At the moment we are working out the bits that are relevant for a SOAP library. Most everything appears to qualify, but there are some aspects (like browser redirects) which are out of band. So at the moment we are rejiggering the delivery schedule and deliverables.

HELP!!!! If you have access to or have code that implements some or all of the ID-WSF 2.0 WSP requirements, we’d love to test with you. DISCO through some service would be helpful (even a “Hello” service would qualify quite well). Please contact me using asa dot openliberty at zenn  dot net.

A new draft of the IGF Attribute Services API (aka CARML API) has been posted. Also, a couple examples of uses of the IGF “stack” have been added to the wiki.

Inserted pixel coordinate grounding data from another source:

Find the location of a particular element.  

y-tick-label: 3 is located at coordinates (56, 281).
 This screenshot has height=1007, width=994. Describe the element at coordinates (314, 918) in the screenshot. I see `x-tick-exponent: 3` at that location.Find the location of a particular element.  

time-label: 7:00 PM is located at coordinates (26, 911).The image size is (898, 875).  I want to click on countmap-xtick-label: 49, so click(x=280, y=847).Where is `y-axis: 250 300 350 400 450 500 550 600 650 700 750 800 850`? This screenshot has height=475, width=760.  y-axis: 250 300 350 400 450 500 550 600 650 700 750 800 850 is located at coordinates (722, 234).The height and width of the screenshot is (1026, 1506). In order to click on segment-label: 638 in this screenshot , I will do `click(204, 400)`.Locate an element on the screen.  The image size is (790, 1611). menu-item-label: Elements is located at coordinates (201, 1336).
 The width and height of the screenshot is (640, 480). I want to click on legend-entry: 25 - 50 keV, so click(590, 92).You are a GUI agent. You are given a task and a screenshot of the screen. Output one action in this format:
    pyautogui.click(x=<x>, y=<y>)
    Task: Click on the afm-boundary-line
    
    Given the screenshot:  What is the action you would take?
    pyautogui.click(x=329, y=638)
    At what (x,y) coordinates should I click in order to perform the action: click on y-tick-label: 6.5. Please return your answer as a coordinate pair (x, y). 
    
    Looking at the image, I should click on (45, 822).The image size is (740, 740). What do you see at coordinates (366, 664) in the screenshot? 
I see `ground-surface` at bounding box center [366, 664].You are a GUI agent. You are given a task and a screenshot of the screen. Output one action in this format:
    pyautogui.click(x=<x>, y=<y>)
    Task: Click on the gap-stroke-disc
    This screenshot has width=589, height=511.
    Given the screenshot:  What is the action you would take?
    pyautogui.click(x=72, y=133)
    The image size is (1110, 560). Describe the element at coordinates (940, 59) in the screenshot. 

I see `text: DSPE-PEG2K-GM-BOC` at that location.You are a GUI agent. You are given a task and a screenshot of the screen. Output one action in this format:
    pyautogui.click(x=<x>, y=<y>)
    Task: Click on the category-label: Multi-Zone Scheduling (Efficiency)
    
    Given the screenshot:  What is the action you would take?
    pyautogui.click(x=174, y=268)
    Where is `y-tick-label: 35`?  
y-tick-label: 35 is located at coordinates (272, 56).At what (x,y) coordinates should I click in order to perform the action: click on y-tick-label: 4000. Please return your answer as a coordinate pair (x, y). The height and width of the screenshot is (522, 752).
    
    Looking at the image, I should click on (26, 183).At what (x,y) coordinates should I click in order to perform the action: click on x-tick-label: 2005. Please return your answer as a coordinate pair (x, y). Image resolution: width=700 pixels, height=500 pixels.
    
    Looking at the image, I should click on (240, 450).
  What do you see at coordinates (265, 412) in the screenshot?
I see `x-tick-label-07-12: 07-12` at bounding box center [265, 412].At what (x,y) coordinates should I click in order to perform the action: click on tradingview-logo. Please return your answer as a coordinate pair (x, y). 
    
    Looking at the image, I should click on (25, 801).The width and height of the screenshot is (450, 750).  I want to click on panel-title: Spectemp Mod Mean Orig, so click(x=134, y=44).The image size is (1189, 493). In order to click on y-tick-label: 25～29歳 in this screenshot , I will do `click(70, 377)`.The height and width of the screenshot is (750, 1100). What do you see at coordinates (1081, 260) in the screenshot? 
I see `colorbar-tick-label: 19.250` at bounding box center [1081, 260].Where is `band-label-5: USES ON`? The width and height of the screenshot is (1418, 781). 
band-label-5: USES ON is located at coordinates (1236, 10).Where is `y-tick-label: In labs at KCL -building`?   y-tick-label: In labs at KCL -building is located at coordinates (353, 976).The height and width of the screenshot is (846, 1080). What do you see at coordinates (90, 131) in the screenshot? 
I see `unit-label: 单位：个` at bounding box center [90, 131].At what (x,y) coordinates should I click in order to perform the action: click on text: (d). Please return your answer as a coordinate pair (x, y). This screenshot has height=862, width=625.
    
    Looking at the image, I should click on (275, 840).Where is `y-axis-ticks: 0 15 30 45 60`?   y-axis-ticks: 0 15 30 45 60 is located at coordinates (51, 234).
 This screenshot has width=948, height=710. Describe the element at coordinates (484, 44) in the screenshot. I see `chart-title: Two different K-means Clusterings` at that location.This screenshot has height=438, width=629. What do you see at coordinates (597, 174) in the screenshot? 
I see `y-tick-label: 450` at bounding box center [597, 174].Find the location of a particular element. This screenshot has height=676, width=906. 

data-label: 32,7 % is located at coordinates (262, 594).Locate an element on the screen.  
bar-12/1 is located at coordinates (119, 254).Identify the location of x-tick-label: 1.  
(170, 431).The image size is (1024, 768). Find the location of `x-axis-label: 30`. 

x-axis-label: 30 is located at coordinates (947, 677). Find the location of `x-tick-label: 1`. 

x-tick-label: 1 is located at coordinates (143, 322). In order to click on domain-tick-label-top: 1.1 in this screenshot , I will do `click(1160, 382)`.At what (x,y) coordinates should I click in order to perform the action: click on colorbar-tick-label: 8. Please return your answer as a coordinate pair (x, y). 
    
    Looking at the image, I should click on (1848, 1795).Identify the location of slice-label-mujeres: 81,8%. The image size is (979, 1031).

Your comments and feedback greatly appreciated!

Enjoy.

After hitting virtually every roadblock imaginable (bandwidth issues, memory issues, OS issues, etc.), we’ve finally got HP’s ID-WSF 2.0-compliant “Select Federation” product up and running on Derrick’s Solaris box. Santosh and Pulkit, engineers at HP, have been very helpful in helping us get started with our interop tests. Today we’ve been extracting EPRs from the communication between HP’s IDP and their SP to use in our ClientLib testing.

ClientLib-to-HP SF interop testing will continue this evening and tomorrow.

We’ve set October 12th for our Alpha delivery. By the 12th the ClientLib will be cutting a critical path from bootstrapping a disco epr, through discovery, and interacting with a simple service. We’ve been working with Conor Cahill’s Server Toolkit as our test harness, and scraping queries from his Client.

So far so good! You can download what we have and watch the magic happen - the latest versions of OpenSAML’s java libraries are required (specifically java-opensaml2, java-xmltooling, and java-openws). All of the other required jars are shipped with the OpenSAML code.

There will be a great deal more progress over the next several days, but feel free to take a look.

Prateek Mishra has contributed a new further reading section to the IGF Wiki. Check it out here.

The ID-WSF 2.0 ClienLib developer team has been joined by Todd Guion. He brings excellent experience and energy to the project.

Todd obtained a Ph.D. from Stanford University in 1987 with a degree in Biophysical Chemistry. After starting a biotech company in 1989, Todd started software consulting in San Jose CA. For the next seven years, Todd consulted on several projects in medical imaging using C++ and worked with Apple Inc. writing localization tools. Todd started middleware and java programming in 1995, and started an online auction company etreasure.com in 1997. Todd has been using WebObjects and Java since 1995, and currently lives near Harrisburg PA where he has been consulting for a number of companies, including Motorola and Zenn New Media.

Todd has already been checking in some substantial code.